Individuals transitioning from a correctional facility back to the community face an especially high risk for death.4 Implementation of programs and resources to support individuals returning from incarceration may improve health, reduce risk of death, and even reduce rates of reincarceration.5, 6 Healthcare organizations have the opportunity to play a pivotal role to improve health and social outcomes for individuals transitioning back to the community. To identify strengths and opportunities for improved transitional support within health systems in the greater Boston area, we conducted a qualitative analysis of interviews with community stakeholder organizations.

METHODS

We conducted interviews with a purposive sample of national experts in efforts related to reentry and healthcare. These interviews were used to refine the interview guide for local stakeholder interviews. We then identified key stakeholders of local reentry efforts from pre-existing professional networks in the categories of government, community-based organizations, and academic medical centers. This project was approved by the Partners Healthcare Institutional Review Board (No. 2018P000292).

Interviews were conducted using an interview guide but were intentionally open-ended. Interviews were recorded and transcribed by two reviewers (JF and LE). These co-authors coded each interview in NVivo (QSR International, Burlington, MA, USA), then reconciled their respective coding schemes. There were iterative meetings between all co-authors to build consensus regarding the coding tree and themes until consensus was reached. Major and minor themes are displayed in Table 2.

RESULTS

A total of 7 national stakeholders and 10 local stakeholders were interviewed prior to reaching thematic saturation. Aggregated stakeholder details are displayed in Table 1. Major and minor themes are identified in Table 2. A total of 7 major themes were divided into 3 larger categories: existing strengths, challenges for transitional care, and challenges faced by patients. Respondents noted that facilitated referral to the medical system can allow patients upon release to receive necessary treatment such as buprenorphine-naloxone initiation and to receive social services such as public transit passes, donated clothing, and case management. Limitations to achieving facilitated referrals included difficulty in transferring medical information between settings. Another frequently noted barrier to robust care was clinician hesitancy to inquire about a history of incarceration in community-based settings and structural challenges associated with navigating the healthcare system, such as difficulty scheduling follow-up appointments soon after release. Respondents also identified patient-specific barriers to navigate the healthcare system including lack of insurance, reduced health literacy, stigmatization, and economic disadvantage.

Table 1 Content Experts Interviewed
Table 2 Themes Identified in Interviews

DISCUSSION

Our interviews with reentry stakeholders in Greater Boston and nationally identified health system barriers to safe community reentry. Strengthening existing medical-correctional partnerships to increase referral and information transfer can allow healthcare systems to better serve patients transitioning back to the community; provider training is another key component. Developing a targeted spectrum of services for returning patients, including pathways for substance use treatment, primary care, and social work, is necessary to meet the group’s complex array of needs. Continuity of care through positions such as recovery coaches or caseworkers can also provide key support during the transition period.

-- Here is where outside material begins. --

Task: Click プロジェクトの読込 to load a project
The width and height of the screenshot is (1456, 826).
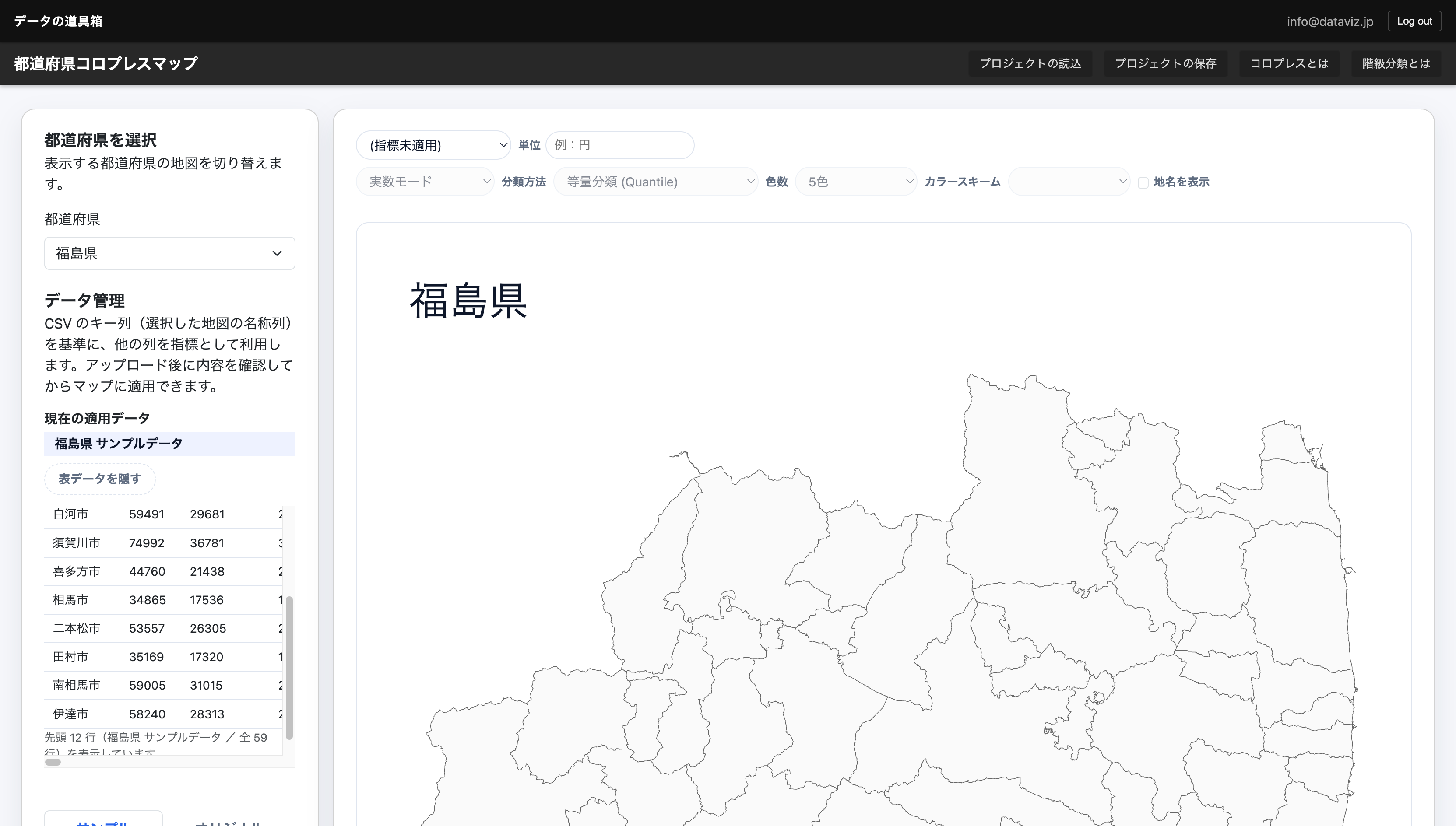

A major limitation to this work is that it focused on considerations at the system and organizational level. The study did not target individuals experiencing incarceration. The perspectives of this marginalized population should be central to any efforts to enhance the transition from incarceration back to the community, and additional work is needed to explore the perspectives of this group.

This analysis identified opportunities to enhance healthcare for patients returning from incarceration through increasing information exchange between community and correctional facilities and through increasing the availability of support services in the medical setting. Expansion of targeted resources for this vulnerable population, as well as ongoing provider training, will help advance health equity.